Stored data entries:
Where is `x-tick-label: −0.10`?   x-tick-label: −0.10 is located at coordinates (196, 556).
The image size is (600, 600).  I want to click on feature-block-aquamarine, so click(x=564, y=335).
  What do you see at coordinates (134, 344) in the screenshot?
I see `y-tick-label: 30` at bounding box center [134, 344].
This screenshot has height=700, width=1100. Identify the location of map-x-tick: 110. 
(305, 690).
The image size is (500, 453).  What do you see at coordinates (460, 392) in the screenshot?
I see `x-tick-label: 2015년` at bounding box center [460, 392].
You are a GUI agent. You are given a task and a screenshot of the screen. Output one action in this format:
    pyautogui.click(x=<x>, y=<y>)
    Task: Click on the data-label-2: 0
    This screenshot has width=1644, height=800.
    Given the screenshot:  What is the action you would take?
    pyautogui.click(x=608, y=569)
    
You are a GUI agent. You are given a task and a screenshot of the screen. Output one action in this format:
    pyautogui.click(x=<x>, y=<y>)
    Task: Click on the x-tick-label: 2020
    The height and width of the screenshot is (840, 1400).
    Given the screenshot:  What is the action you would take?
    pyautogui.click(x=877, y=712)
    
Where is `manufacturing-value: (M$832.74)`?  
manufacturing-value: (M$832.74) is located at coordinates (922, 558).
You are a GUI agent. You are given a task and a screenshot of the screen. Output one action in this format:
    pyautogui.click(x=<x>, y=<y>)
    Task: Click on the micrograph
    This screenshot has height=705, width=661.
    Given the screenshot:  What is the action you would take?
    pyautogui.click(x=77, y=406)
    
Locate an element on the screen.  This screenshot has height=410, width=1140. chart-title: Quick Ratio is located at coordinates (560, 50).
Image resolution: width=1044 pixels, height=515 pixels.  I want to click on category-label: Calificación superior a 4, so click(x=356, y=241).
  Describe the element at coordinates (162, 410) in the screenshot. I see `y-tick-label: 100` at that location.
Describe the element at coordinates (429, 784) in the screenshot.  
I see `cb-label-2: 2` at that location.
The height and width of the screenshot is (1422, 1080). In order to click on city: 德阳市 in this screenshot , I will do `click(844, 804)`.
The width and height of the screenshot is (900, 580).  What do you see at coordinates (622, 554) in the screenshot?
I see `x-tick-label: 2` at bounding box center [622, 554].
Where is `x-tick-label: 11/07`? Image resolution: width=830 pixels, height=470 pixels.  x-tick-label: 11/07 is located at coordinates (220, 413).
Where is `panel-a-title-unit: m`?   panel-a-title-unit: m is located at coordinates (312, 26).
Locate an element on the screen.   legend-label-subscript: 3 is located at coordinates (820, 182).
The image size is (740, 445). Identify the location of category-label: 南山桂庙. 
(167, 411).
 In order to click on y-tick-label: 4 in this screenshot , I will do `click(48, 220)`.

**Work to complete**
Copy the rows verbatim, starting at the first one and continuing through the line that contains "center [460, 392].", with both ends included.

**Answer to the problem**
Where is `x-tick-label: −0.10`?   x-tick-label: −0.10 is located at coordinates (196, 556).
The image size is (600, 600).  I want to click on feature-block-aquamarine, so click(x=564, y=335).
  What do you see at coordinates (134, 344) in the screenshot?
I see `y-tick-label: 30` at bounding box center [134, 344].
This screenshot has height=700, width=1100. Identify the location of map-x-tick: 110. 
(305, 690).
The image size is (500, 453).  What do you see at coordinates (460, 392) in the screenshot?
I see `x-tick-label: 2015년` at bounding box center [460, 392].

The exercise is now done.